Shellee-Kim Gold is a freelance journalist who has contributed to more than 50 publications. It was the unique South African psyche that called her home after traveling across 43 countries. One of her quests is trying to comprehend the relationships Capetonians have with themselves and each other. Shellee-Kim’s spare moments are spent rating cappuccinos and planning escapes from the city.
A couple of friends of mine from sedate Scandinavia made some telling remarks about Capetonians’ collective driving fury.
Their observation was Cape Town drivers had ‘some kind of crazy rage that began when they turned their car ignitions on and ended when they arrived at their destination’.
They’ve been here many times over the years and have had good opportunity to watch us evolve (devolve?) on the roads over the years.
Being subject to - or perpetrating - road rage in our city has become par for the course as motorists. Can you think of a driving experience when you didn’t encounter the aggression of drivers preventing you from entering a lane, tailgating, cutting you off or making obscene gestures and hooting?
This, for instance, is one of my frequent road experiences. Different man, different car, and I bet it’s yours too.
In the red Golf with tinted windows, a dressed dashboard and a naked, noisy exhaust, the male driver has just seen fit to overtake me on a double-blind mountain pass bend. Almost creating a head-on collision with an oncoming truck and uncreating himself, in the process.
Now I’m alongside him at the next set of robots. The sick puppy is sitting as smug as sin behind his wheel. Presumably because he beat me to the lights by a whole 20 seconds. Clearly, the satisfaction he feels must have been worth trading death-defying moves for.
If I had cared enough to say something, I imagine his likely response would have been a series of expletives, possibly followed by the threat of physical abuse!
Out of 10 countries surveyed, South Africa was Number One in a 2005 Synovate survey on road rage. In 2007, 50% of people experienced aggressive behaviour on the road.
We’re a country filled with Mad Maxes - the character hell bent on road revenge from the movie of the same name. Local wannabees are quick to reach for their sports bats and proceed to smash the brains out of their perceived opponents.

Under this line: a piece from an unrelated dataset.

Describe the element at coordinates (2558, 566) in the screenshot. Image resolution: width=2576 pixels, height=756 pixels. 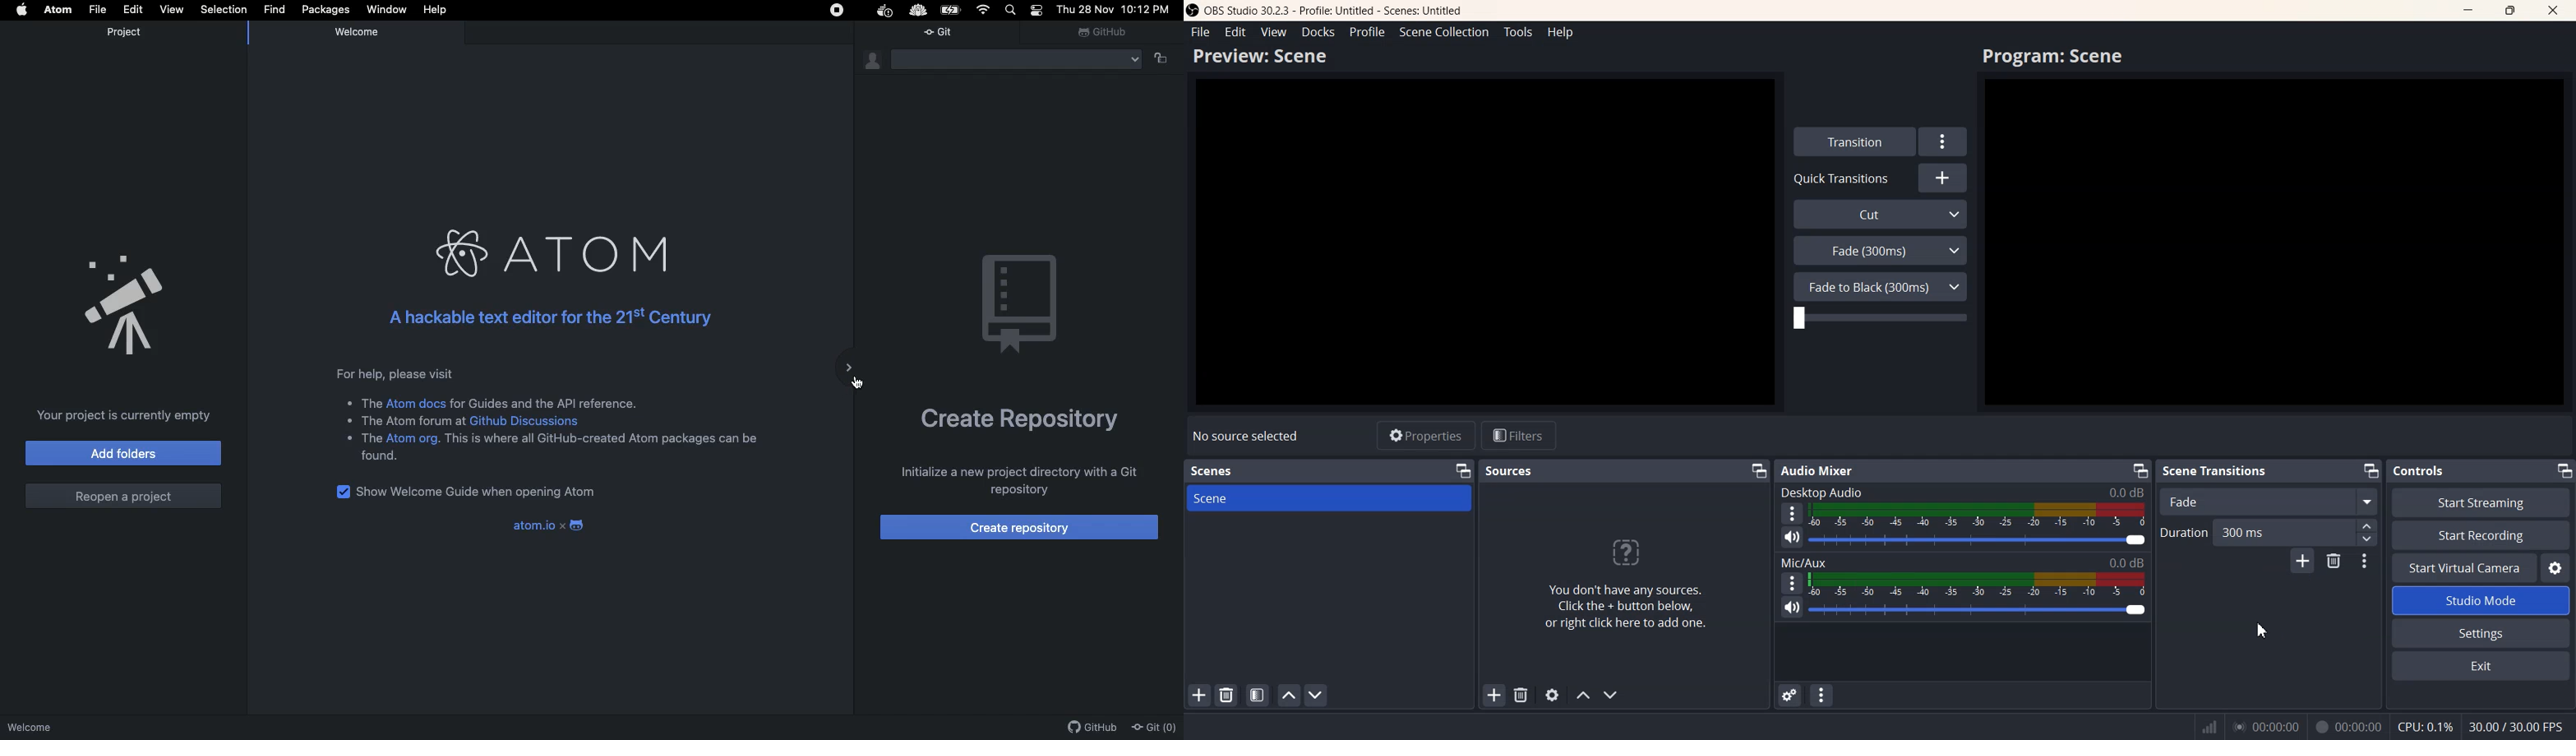
I see `Settings` at that location.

And drivers who are the wrong-doers are the likely ones to fire the first attack.
Not unlike when you politely ask your neighbour to remove his dear doggy’s doo-doo from the lawn and you receive a torrent of abuse in response.
As John Salter, the director of Synovate said “The greatest form of defence is attack and the middle finger given by a perpetrator is the norm.”
One perpetrator who jumped a robot and was confronted by a fellow driver, phoned into a radio talk show to proudly announce he had got out and smashed the victim’s side window in response. ‘What is making us all so angry’, the host asked?
Here’s my theory. South Africans mostly express road rage from the safety of our cars. Clearly we lack the courage to do otherwise. The same courage and demonstration of our personal power needed to deal with the many ways in which we allow ourselves to be victimized elsewhere.
It may be the dog’s ceaseless barking next door that we tolerate endlessly when we really want to address it with the neighbour, but don’t due to fear. Or being made to wait in hopelessly long queues, only to be told 20 minutes later we’re in the wrong one. We’re fuming inside, but choose to adopt the ‘understanding’ response. Or when we, as customers, are delayed while civil servants/shop assistants/businesses decide their personal conversations or other work has priority over us. We’re seething within, yet choose to smile instead. Inappropriate self-censorship is everywhere.
All those layers of suppressed fury must spill over and go somewhere, TV shrink Dr Phil would probably say.
And so the unexpressed becomes expressed when we take to our lethal weapons on wheels. Playing Russian roulette on our roads is high-risk. But sadly until we give ourselves permission to speak out to the relevant person at the time and without fear, it’s obvious we’re not settling for anything else.